**Reading text**.

_ _ _ _

Teachers Professional Day was observed last Friday with most schools organizing events to benefit teachers.
This special day singled out to focus on teachers is important and a time when teachers should be in the spotlight for all the right reasons. Most activities at schools on this day are meant to enhance teachers’ development and give them the opportunity to build teamwork and comradery among themselves.This day should also be seen as one to honour our teachers, who give so much with very limited resources to so many.
Regrettably, our teachers are not given due recognition for the tremendous role they play in the lives of our young ones. For many teachers, I expect that teaching today can be a continuous struggle, especially in our public schools. With the many challenges presented by the varied backgrounds of our young students to the numbers that have to be taught by a single teacher, it can be overwhelming. I, therefore, salute all teachers who get up every morning and joyfully make their way to teach and mentor to the young people in their care as though they are their own flesh and blood. It cannot be easy to smile and be cheerful and to impart knowledge and learning to so many children with so many different temperaments in extremely challenging environments.
I don’t think that teaching can be compared with other professions and the ideal teacher must be one who has a true passion for helping others, especially young people, learn and excel in life. Those teachers who bring that commitment to service are the ones that excel and are remembered for years by the students they taught. On the reverse, teachers who don’t have a commitment or passion to teach and help others can affect children in their learning or their motivation to excel.
To this day, I remember with great respect those teachers who made a difference in my life, giving me the drive and equipping me with the tools to learn and grow. And I also recall, not so fondly, those who did not play their roles as teachers. It is easy to dismiss the child who is playful, disruptive and a challenge and to focus solely on those who adhere to instructions and learn quickly. But the reality is that a classroom comes with all types and personalities and the test of a teacher is how well they can handle the weakest link. I am not a teacher by profession, so I will not even attempt to presume I know how that can be done. But having been surrounded by teachers, I understand the challenge of dealing with what society calls “troublesome” students is not easy. And so that passion for teaching is what will make the difference in how that teacher copes with such a child.

_ _ _ _

**Supplied information**.
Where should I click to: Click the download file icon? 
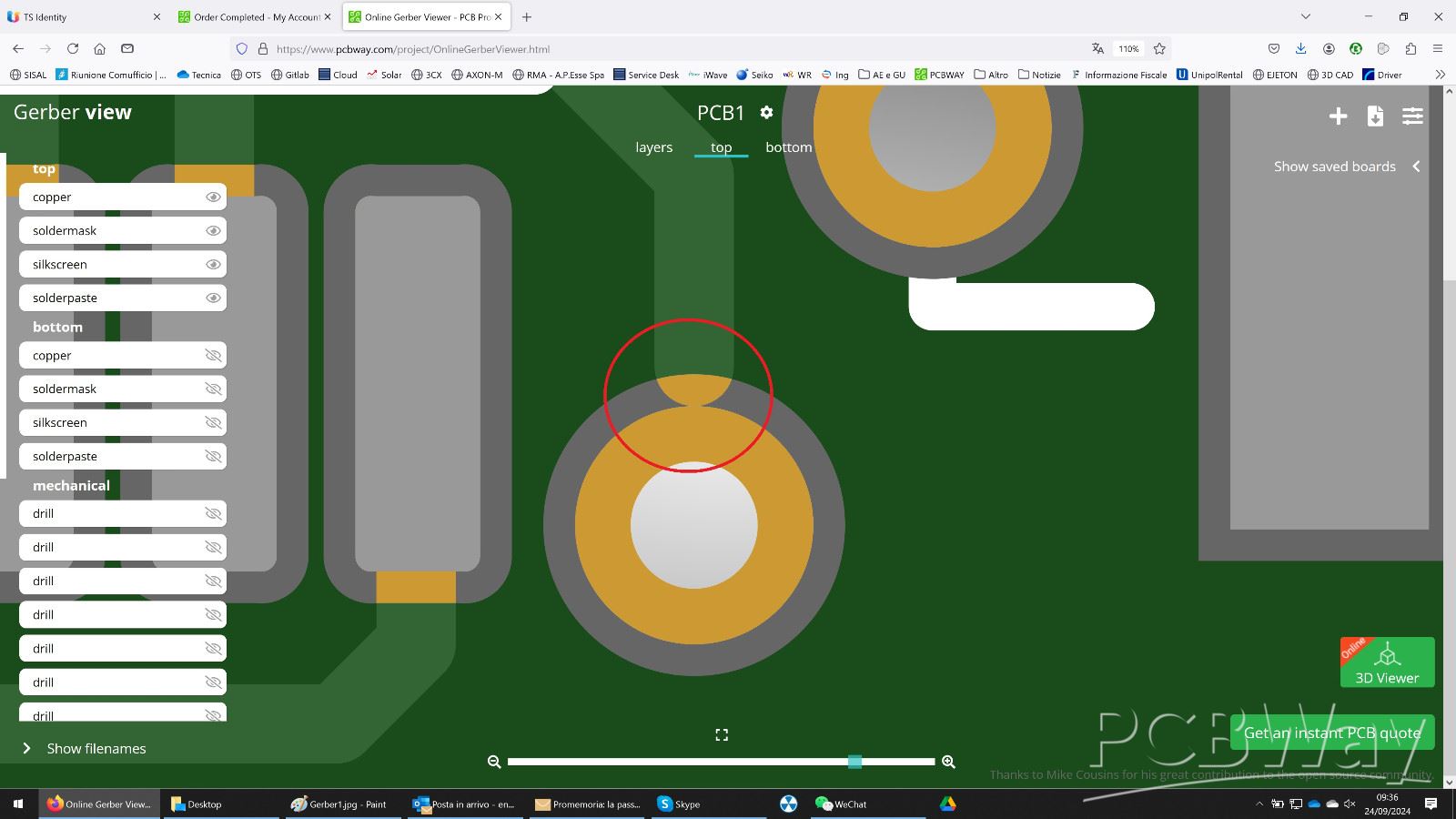1375,116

_ _ _ _

**To be done**.
Please transcribe the stretch of the Teachers Professional Day piece above from "This special day" through "to so many.".

**Full output**.
This special day singled out to focus on teachers is important and a time when teachers should be in the spotlight for all the right reasons. Most activities at schools on this day are meant to enhance teachers’ development and give them the opportunity to build teamwork and comradery among themselves.This day should also be seen as one to honour our teachers, who give so much with very limited resources to so many.